=== Saved entries ===
───
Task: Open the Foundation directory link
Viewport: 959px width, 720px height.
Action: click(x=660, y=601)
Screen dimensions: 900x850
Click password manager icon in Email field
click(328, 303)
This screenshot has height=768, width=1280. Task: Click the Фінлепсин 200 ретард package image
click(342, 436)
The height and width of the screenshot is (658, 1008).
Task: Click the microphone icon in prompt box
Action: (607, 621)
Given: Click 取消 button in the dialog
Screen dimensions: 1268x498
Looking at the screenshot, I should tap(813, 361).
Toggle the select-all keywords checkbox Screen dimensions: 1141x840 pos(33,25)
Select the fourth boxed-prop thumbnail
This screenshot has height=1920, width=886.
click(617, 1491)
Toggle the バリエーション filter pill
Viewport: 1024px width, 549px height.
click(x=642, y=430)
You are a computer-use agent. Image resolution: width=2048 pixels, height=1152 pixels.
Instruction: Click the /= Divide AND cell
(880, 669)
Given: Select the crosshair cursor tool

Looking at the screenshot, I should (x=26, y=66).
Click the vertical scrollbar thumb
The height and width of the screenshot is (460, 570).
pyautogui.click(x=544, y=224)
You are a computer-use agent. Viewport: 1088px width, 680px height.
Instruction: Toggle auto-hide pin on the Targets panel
───
You are asked to copy all of the entries above exactly.

=== Written answer ===
Task: Open the Foundation directory link
Viewport: 959px width, 720px height.
Action: click(x=660, y=601)
Screen dimensions: 900x850
Click password manager icon in Email field
click(328, 303)
This screenshot has height=768, width=1280. Task: Click the Фінлепсин 200 ретард package image
click(342, 436)
The height and width of the screenshot is (658, 1008).
Task: Click the microphone icon in prompt box
Action: (607, 621)
Given: Click 取消 button in the dialog
Screen dimensions: 1268x498
Looking at the screenshot, I should tap(813, 361).
Toggle the select-all keywords checkbox Screen dimensions: 1141x840 pos(33,25)
Select the fourth boxed-prop thumbnail
This screenshot has height=1920, width=886.
click(617, 1491)
Toggle the バリエーション filter pill
Viewport: 1024px width, 549px height.
click(x=642, y=430)
You are a computer-use agent. Image resolution: width=2048 pixels, height=1152 pixels.
Instruction: Click the /= Divide AND cell
(880, 669)
Given: Select the crosshair cursor tool

Looking at the screenshot, I should (x=26, y=66).
Click the vertical scrollbar thumb
The height and width of the screenshot is (460, 570).
pyautogui.click(x=544, y=224)
You are a computer-use agent. Viewport: 1088px width, 680px height.
Instruction: Toggle auto-hide pin on the Targets panel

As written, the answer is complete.